A good way to do this is to declare an abstract (pure) class in C++, say Calculator, with all the methods and accessors you need to perform a calculation. Then, have your separate dynamic libraries or .so files implement a global function Calculator * create_calculator() that creates an instance of a class that derives from Calculator. Finally, you'll have to devise a registration mechanism so that your main program can determine the name of the dynamic library to load, based on some kind of identifier like a string , enum, or uuid. This would typically be available as a easily editable configuration file.

void    *handle;
int     (*create_calculator)();

/* open the needed object file */
char    *libName = get_lib_name_from_config(identifier);
handle = dlopen(libName, RTLD_LOCAL | RTLD_LAZY);

/* find the address of create_calculator function */
create_calculator = (*(Calculator*)()) dlsym(handle, "create_calculator");
Calculator * calc = create_calculator();

This scheme can be made more flexible (and complex) by allowing the create_calculator method name to vary, at the cost of having to obtain that from the config file as well.

Upvotes: 1

thkala
thkala

Reputation: 86343

Using dlopen() is the most widely used way to load executable code dynamically in an application on POSIX-compatible operating systems. It allows using a modular architecture where optional or rarely used code is only loaded on-demand, which sounds pretty much like what you need.

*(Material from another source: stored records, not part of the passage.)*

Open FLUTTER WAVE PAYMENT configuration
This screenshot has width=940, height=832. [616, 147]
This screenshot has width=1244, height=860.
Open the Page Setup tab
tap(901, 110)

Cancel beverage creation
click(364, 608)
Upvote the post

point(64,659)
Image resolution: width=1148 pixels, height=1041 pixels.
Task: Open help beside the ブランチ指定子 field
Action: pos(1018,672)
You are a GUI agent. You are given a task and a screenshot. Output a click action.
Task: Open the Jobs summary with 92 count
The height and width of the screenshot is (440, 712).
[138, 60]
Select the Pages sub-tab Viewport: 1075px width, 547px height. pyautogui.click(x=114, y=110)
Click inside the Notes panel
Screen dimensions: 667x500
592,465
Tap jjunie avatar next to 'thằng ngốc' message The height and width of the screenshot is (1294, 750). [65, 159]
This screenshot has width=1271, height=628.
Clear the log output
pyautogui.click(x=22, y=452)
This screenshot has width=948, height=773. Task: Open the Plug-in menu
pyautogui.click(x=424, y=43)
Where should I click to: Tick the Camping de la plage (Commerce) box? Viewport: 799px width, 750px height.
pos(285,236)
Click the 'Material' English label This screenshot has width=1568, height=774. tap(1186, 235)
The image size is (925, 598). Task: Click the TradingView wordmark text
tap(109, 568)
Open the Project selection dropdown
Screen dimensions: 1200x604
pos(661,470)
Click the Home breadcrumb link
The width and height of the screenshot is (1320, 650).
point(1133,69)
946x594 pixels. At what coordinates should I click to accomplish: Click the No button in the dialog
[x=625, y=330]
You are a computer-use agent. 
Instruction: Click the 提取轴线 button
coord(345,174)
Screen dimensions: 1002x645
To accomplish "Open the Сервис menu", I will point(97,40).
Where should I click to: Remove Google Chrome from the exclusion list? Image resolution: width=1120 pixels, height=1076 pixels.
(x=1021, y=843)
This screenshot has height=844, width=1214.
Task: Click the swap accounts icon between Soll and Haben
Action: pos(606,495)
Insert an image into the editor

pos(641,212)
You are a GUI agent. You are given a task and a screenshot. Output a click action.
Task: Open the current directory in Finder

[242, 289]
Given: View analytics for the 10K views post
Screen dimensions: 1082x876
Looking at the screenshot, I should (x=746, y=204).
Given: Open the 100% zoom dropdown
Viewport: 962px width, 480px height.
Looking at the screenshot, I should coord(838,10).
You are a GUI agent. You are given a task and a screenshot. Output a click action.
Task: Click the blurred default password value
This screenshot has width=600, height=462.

I would certainly use this method - if after some time you find that the shared object compilation step is becoming a hurdle, you can build additional dynamically loaded modules to support e.g. an interpretted language such as Lua or Python. This would allow you to keep your existing codebase without losing in extensibility.

Upvotes: 1

Ernest Friedman-Hill
Ernest Friedman-Hill

Reputation: 81694

Opening shared libraries using dlopen() is certainly the first thing that comes to my mind; it's a fine plan.